Quant aux transfuges de l’ex-opposition à Ali Bongo Ondimba, il s’agit pour la majorité d’entre eux d’anciens « barons » de l’ex-parti unique qui étaient allés se recycler dans l’opposition en raison du traitement que leur avait réservé le successeur de son père dans le fauteuil présidentiel du Palais de marbre du bord de mer de Libreville, une fois parvenu au trône à la suite d’une dévolution monarchique. Hargneux, offensifs, combattifs, prêts à mourir pour revenir aux affaires, ils n’avaient que de la haine vis-à-vis du fils d’Omar Bongo Ondimba. Et le lui ont fait savoir de fortes et belles manières pendant quatorze (14) ans pour certains, sans fléchir.
Ils ne peuvent donc aujourd’hui que devenir des inconditionnels du CTRI qui les a sortis de cette opposition dans laquelle ils n’en pouvaient plus et ne tenaient plus. Et les voilà qui ont retrouvé leurs rentes et jouir des privilèges d’antan. Le CTRI a ainsi sonné la fin de leur opposition et ils sont prêts à tout lui concéder, même certaines choses qu’ils ne toléraient pas hier d’Ali Bongo Ondimba.
Les réseaux sociaux aidant, certains activistes ne sont, eux, entrés dans l’arène politique rien qu’en 2016, émus et mus par les dramatiques évènements survenus dans le pays cette année. Depuis l’extérieur, ils ont ouvert un front anti- Ali Bongo Ondimba qui a rendu célèbres certains d’entre eux. Lesquels ont été récompensés dès que le CTRI s’est emparé du pouvoir. Et les voilà qui cautionnent tout ce qu’ils reprochaient hier au pouvoir déchu.
Il n’y a donc plus, comme avant le 30 août 2023, une « majorité » et une « opposition » au sein du paysage politique gabonais.

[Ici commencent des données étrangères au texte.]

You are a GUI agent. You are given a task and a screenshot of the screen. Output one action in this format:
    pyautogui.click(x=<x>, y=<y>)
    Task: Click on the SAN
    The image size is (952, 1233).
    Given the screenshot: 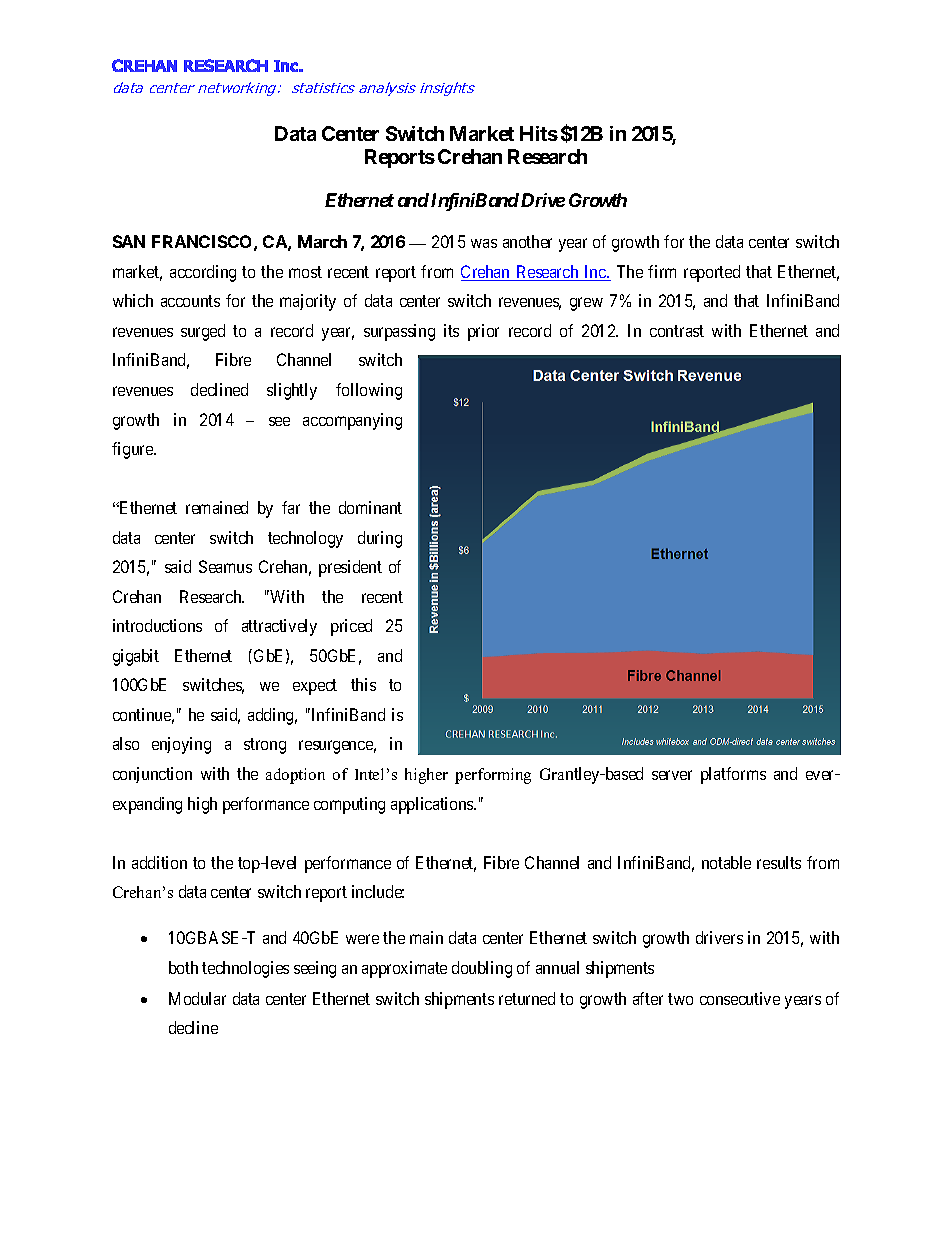 What is the action you would take?
    pyautogui.click(x=129, y=241)
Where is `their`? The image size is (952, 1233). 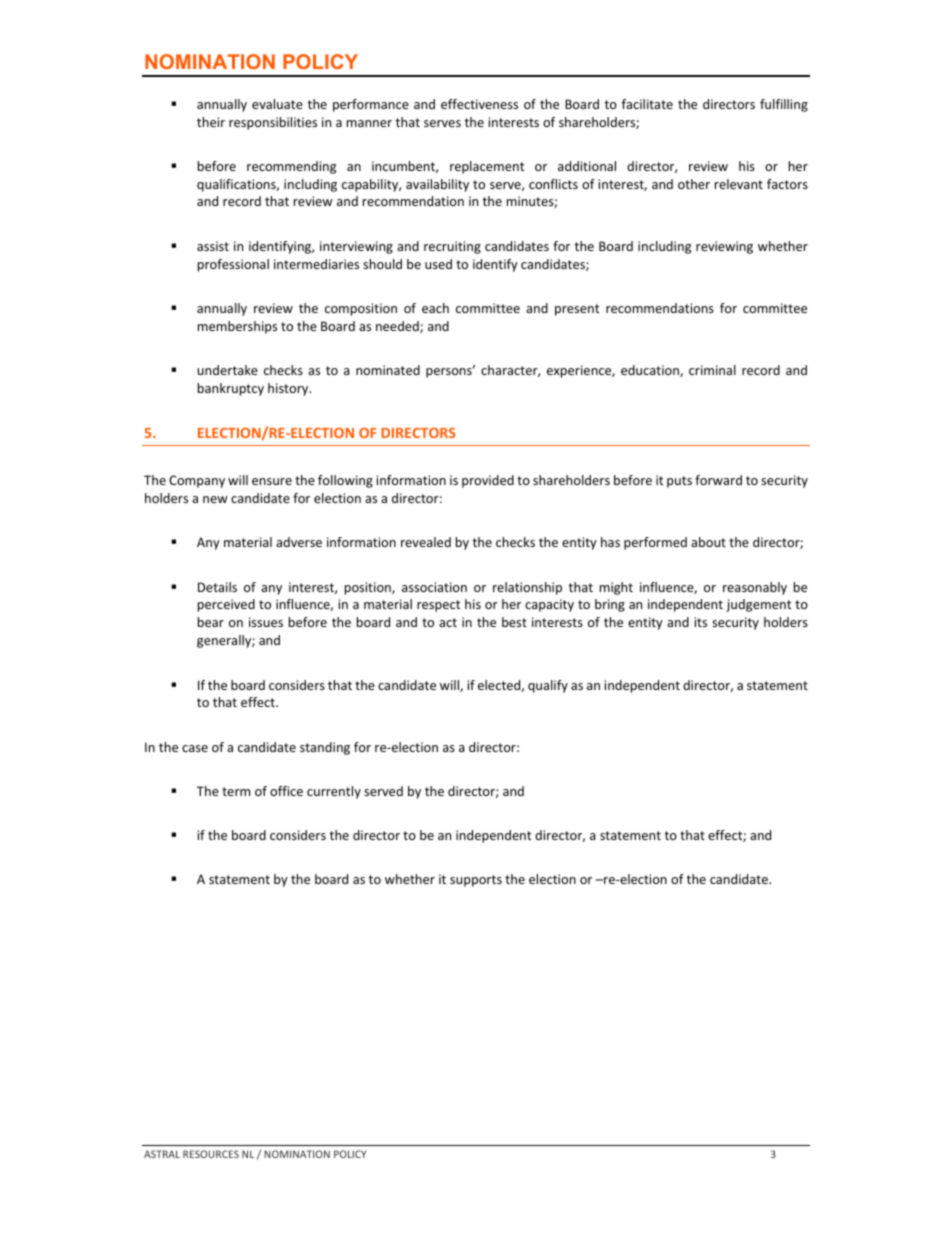
their is located at coordinates (211, 122).
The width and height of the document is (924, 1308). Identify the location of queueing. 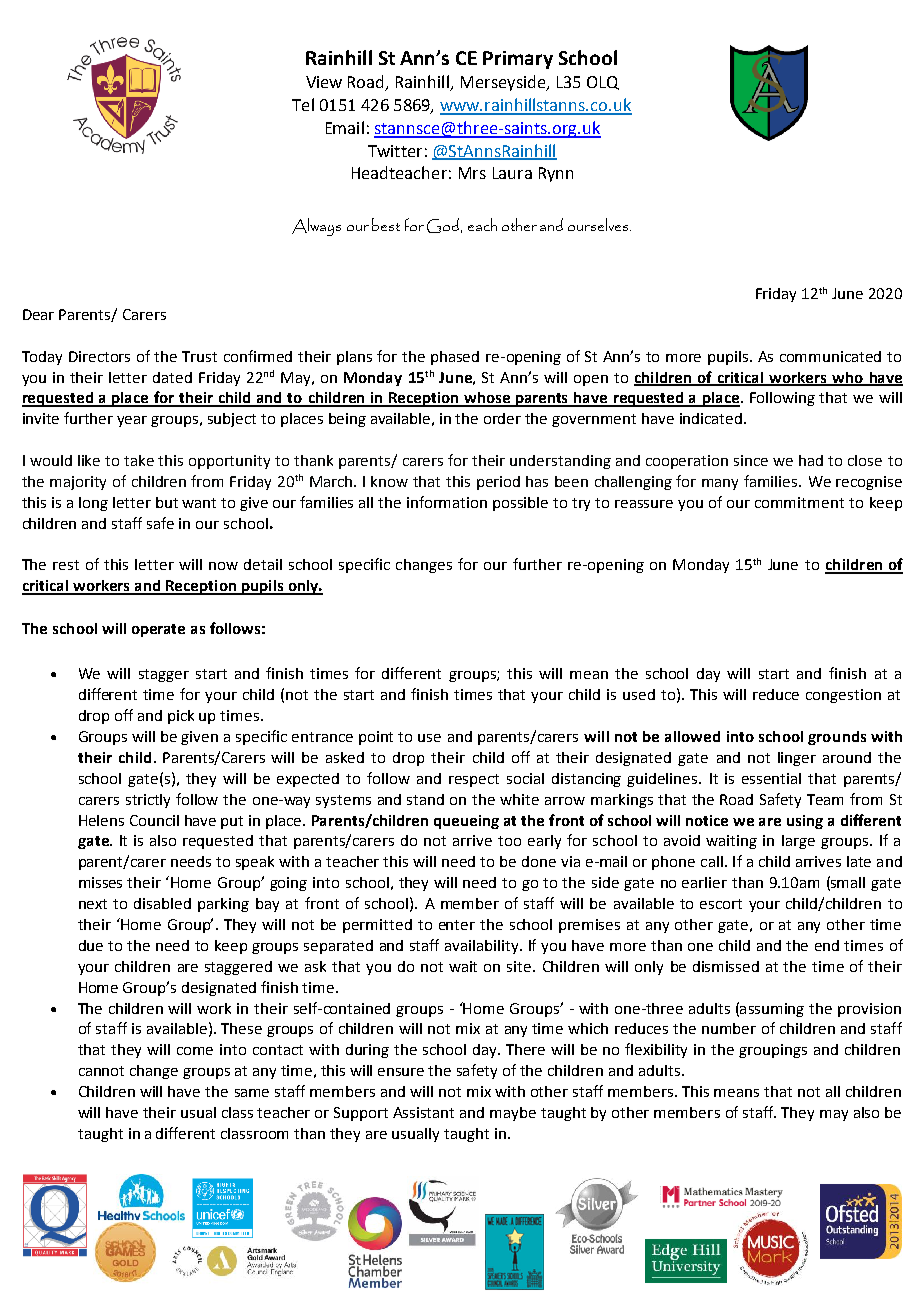
(466, 822).
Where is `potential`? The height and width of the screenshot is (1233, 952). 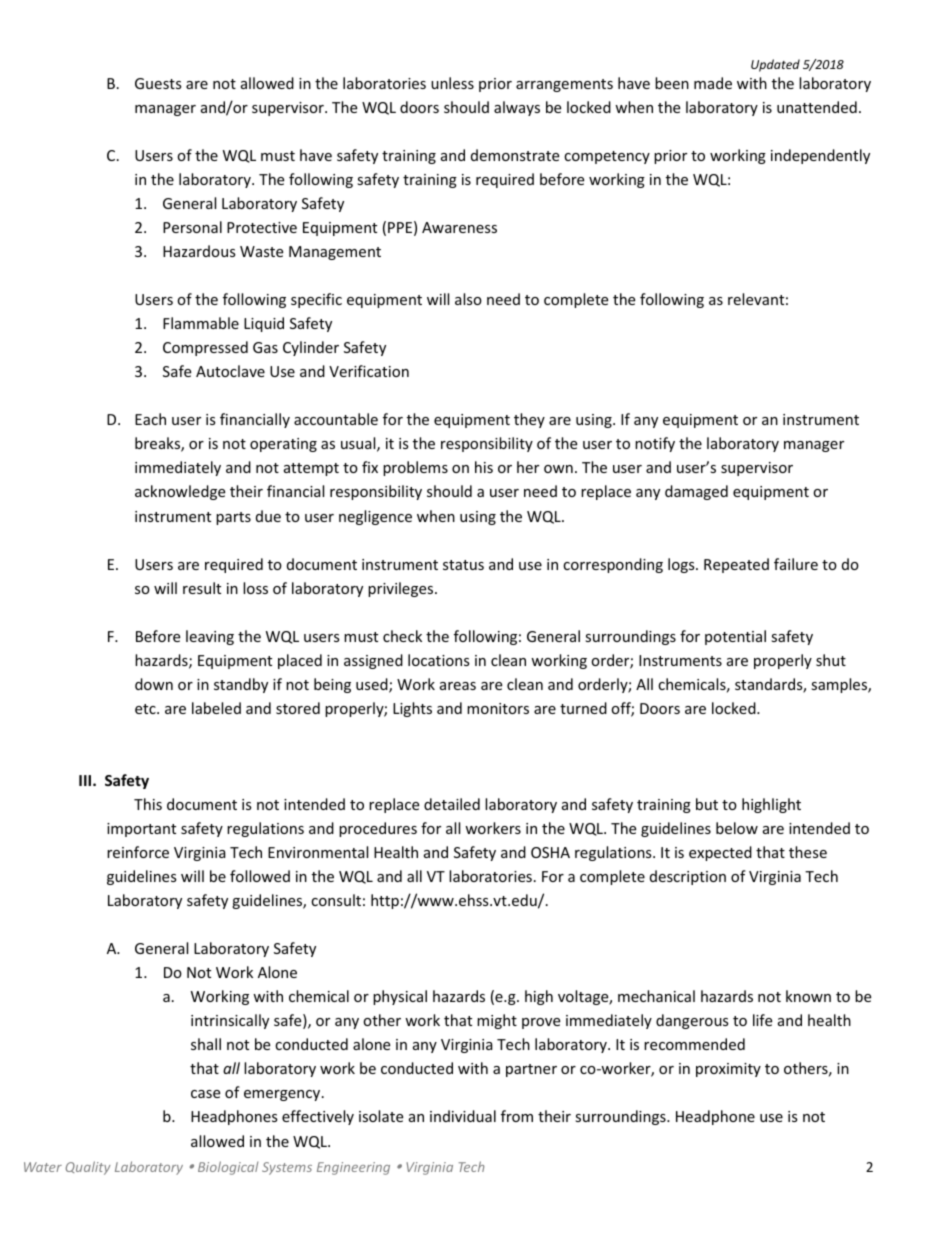
potential is located at coordinates (735, 637).
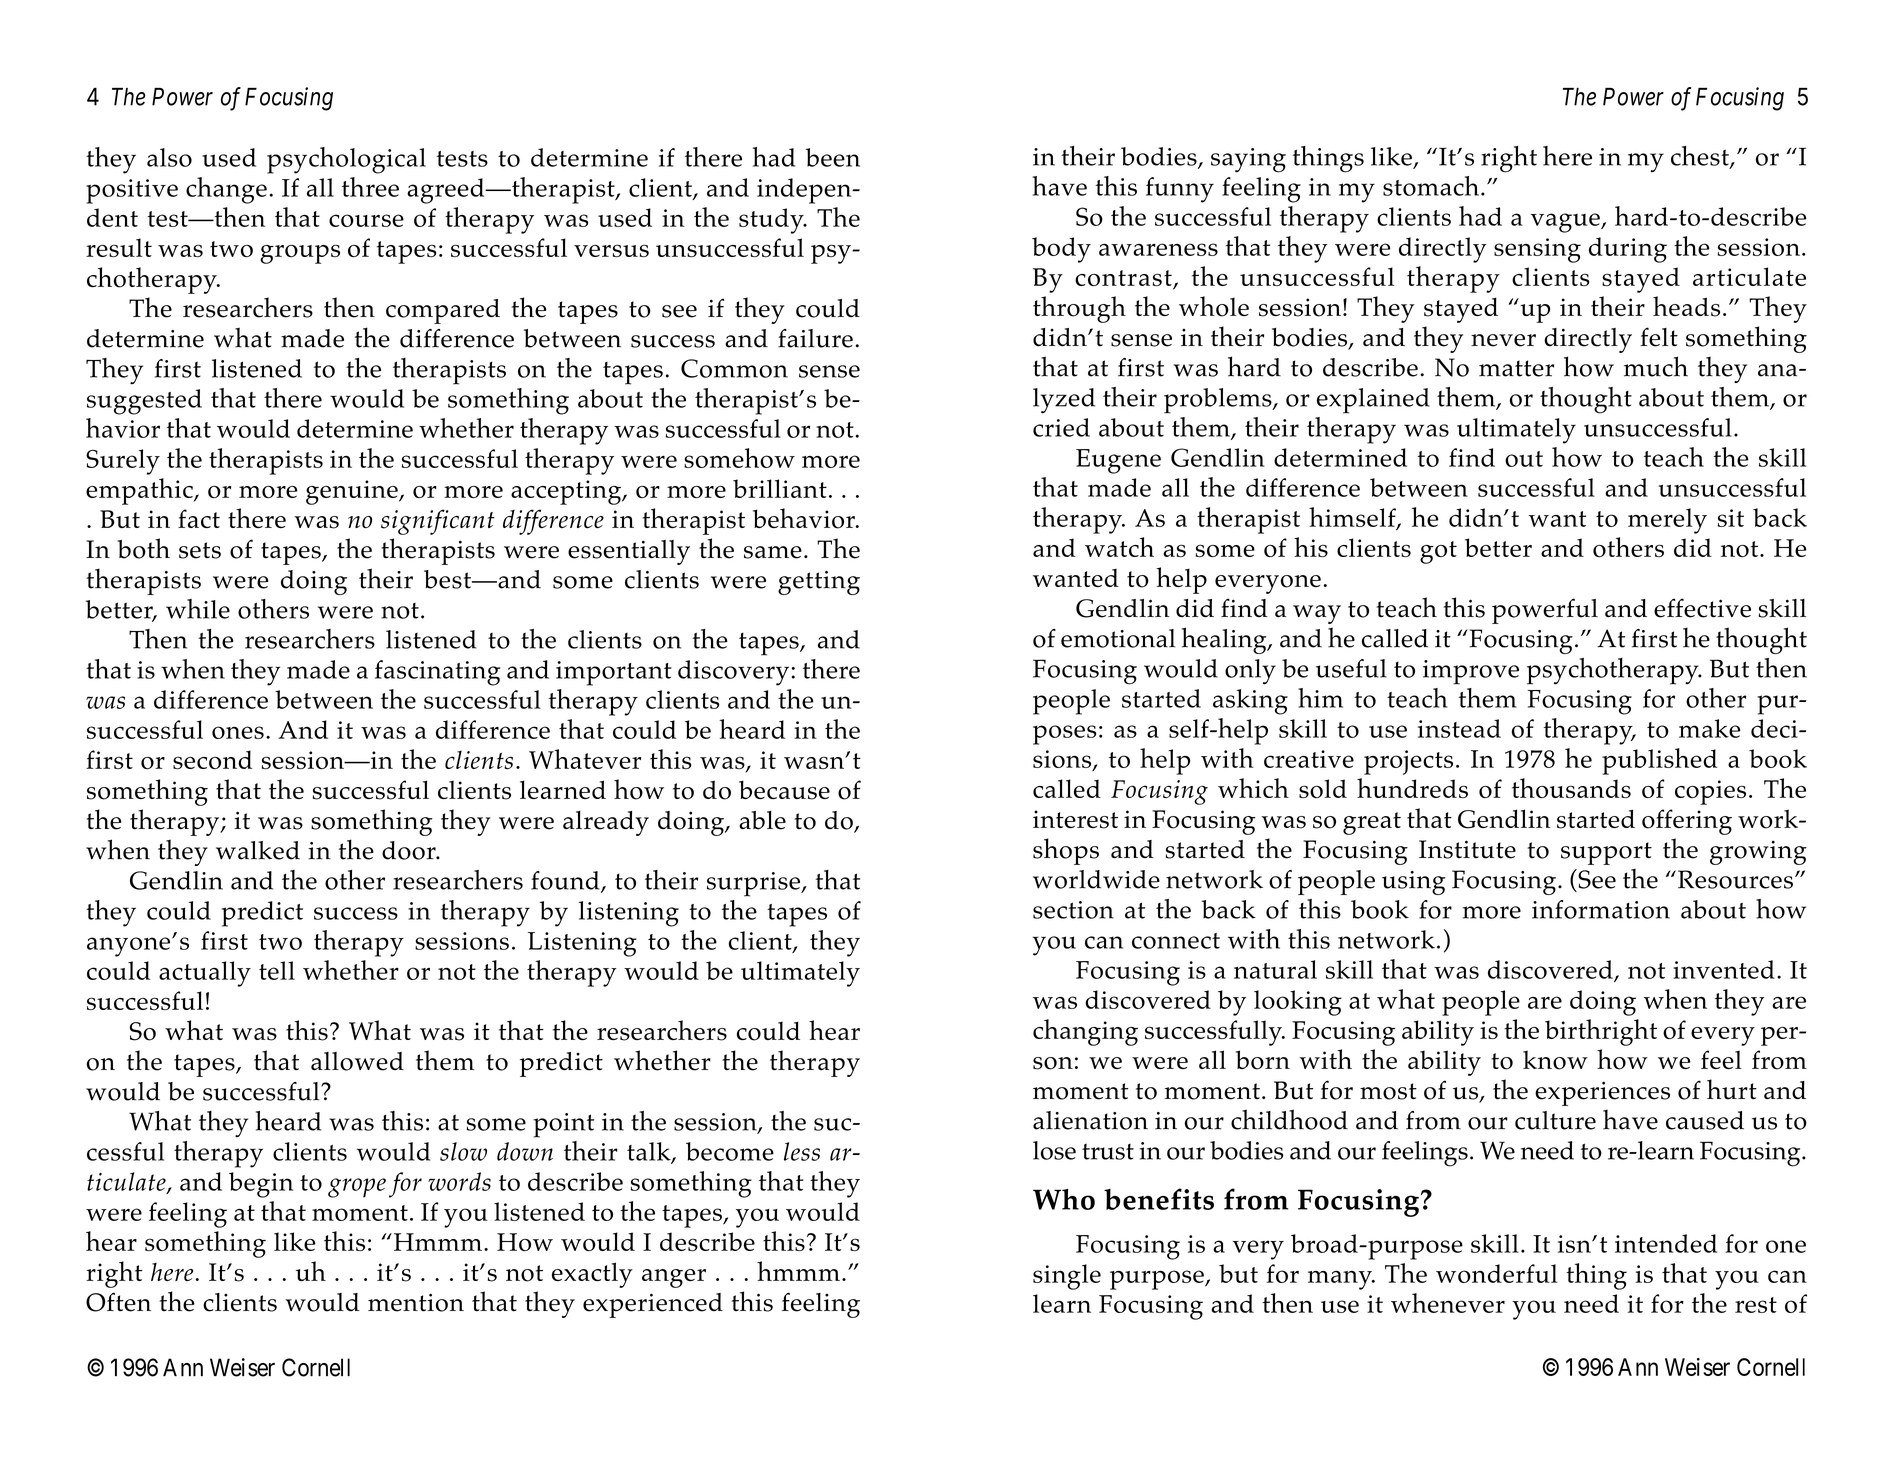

Cette caricature s’est effacée. Le vote de la nouvelle constitution vient de montrer qu’il existe désormais une frontière qui sépare d’un côté les partisans de l’autocratie, de la discrimination, de la xénophobie, d’un micro-nationalisme exacerbé et du repli identitaire ethnique ; et de l’autre côté des hommes et des femmes attachés à un certain nombre de valeurs, dont celles de la démocratie, de l’Etat de droit , du vivre-ensemble dans une nation où tous les citoyens ont les mêmes droits et devoirs, du sentiment d’appartenir d’abord à cette nation et non à une ethnie, de l’ouverture vers l’extérieur.